(Stored data)
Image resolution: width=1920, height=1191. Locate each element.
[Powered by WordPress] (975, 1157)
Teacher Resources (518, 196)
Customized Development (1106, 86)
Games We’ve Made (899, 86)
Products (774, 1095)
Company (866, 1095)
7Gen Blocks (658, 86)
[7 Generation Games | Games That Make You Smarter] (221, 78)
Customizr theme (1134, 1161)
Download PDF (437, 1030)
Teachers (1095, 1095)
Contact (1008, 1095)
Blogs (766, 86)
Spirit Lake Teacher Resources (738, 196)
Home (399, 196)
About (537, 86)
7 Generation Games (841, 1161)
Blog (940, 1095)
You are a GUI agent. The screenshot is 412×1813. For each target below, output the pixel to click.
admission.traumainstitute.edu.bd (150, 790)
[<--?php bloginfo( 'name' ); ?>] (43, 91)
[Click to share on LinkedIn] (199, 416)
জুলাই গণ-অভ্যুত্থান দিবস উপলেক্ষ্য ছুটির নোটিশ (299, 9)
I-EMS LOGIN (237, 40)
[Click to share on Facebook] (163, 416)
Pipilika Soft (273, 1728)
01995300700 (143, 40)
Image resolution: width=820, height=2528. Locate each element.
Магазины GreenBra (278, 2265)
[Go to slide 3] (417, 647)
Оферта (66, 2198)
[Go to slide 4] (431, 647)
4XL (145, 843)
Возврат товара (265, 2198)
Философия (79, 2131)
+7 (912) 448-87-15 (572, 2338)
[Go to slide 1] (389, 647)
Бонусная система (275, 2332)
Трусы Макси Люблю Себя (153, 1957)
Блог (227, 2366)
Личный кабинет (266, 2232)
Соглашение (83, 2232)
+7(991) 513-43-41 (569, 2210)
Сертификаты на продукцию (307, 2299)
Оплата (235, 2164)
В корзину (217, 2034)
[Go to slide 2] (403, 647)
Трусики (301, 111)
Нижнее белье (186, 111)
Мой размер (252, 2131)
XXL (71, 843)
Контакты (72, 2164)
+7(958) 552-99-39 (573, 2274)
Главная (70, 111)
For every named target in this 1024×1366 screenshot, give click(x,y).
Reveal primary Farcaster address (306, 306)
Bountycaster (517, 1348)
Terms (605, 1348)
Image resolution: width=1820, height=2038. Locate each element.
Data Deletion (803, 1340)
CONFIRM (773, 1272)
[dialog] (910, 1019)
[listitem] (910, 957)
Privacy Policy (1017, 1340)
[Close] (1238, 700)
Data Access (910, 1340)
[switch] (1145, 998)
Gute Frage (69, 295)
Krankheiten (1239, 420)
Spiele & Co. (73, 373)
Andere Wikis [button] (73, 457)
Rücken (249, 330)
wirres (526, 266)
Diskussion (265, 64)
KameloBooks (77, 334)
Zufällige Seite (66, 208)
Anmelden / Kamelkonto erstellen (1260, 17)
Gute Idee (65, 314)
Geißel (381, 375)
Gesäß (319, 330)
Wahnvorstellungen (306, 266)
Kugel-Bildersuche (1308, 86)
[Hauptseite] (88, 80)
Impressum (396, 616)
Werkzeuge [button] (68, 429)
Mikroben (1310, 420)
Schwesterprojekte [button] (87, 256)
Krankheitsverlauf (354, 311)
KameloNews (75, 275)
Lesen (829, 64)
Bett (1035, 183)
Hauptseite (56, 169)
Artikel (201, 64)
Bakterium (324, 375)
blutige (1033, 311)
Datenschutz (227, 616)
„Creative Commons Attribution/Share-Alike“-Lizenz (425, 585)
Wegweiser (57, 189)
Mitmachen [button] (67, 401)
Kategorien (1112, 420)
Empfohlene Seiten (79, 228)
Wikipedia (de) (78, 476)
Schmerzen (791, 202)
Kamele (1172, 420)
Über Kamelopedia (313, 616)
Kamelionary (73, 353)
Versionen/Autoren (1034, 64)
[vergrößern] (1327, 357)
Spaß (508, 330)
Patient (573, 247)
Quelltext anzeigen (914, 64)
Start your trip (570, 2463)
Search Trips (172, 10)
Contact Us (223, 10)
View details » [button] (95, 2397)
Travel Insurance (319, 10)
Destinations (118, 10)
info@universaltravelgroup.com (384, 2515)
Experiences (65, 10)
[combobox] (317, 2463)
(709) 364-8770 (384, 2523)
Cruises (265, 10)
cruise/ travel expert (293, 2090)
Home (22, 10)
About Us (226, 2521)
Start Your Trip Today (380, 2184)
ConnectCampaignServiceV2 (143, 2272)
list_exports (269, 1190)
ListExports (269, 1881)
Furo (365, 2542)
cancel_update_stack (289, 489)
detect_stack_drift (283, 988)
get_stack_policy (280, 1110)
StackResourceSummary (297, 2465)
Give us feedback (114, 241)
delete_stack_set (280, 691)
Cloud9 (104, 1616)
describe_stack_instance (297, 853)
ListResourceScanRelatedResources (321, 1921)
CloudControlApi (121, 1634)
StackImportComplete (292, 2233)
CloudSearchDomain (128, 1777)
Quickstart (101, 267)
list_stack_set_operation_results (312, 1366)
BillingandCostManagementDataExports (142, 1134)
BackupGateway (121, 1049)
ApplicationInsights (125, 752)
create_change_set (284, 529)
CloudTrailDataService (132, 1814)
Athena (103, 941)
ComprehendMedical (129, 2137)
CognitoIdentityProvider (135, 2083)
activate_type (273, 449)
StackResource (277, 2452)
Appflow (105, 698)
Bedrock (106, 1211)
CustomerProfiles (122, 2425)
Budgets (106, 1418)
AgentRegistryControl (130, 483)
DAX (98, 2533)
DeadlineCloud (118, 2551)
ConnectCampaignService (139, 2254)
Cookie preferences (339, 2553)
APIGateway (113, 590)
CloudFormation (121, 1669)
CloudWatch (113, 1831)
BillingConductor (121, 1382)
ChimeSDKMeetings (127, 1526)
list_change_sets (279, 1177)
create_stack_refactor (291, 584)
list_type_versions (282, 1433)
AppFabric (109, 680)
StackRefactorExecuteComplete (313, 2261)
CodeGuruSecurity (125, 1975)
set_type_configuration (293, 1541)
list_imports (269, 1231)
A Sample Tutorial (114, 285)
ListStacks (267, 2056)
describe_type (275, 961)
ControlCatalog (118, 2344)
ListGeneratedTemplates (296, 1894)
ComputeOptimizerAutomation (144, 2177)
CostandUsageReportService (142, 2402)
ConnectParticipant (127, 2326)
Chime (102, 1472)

◆ WHAT IS REQUIRED:
Set down, exactly as they stand above, the lines starting with the line with "Rücken (249, 330)" and going on through the line with "Artikel (201, 64)", and no others.

◆ RESPONSE:
Rücken (249, 330)
wirres (526, 266)
Diskussion (265, 64)
KameloBooks (77, 334)
Zufällige Seite (66, 208)
Anmelden / Kamelkonto erstellen (1260, 17)
Gute Idee (65, 314)
Geißel (381, 375)
Gesäß (319, 330)
Wahnvorstellungen (306, 266)
Kugel-Bildersuche (1308, 86)
[Hauptseite] (88, 80)
Impressum (396, 616)
Werkzeuge [button] (68, 429)
Mikroben (1310, 420)
Schwesterprojekte [button] (87, 256)
Krankheitsverlauf (354, 311)
KameloNews (75, 275)
Lesen (829, 64)
Bett (1035, 183)
Hauptseite (56, 169)
Artikel (201, 64)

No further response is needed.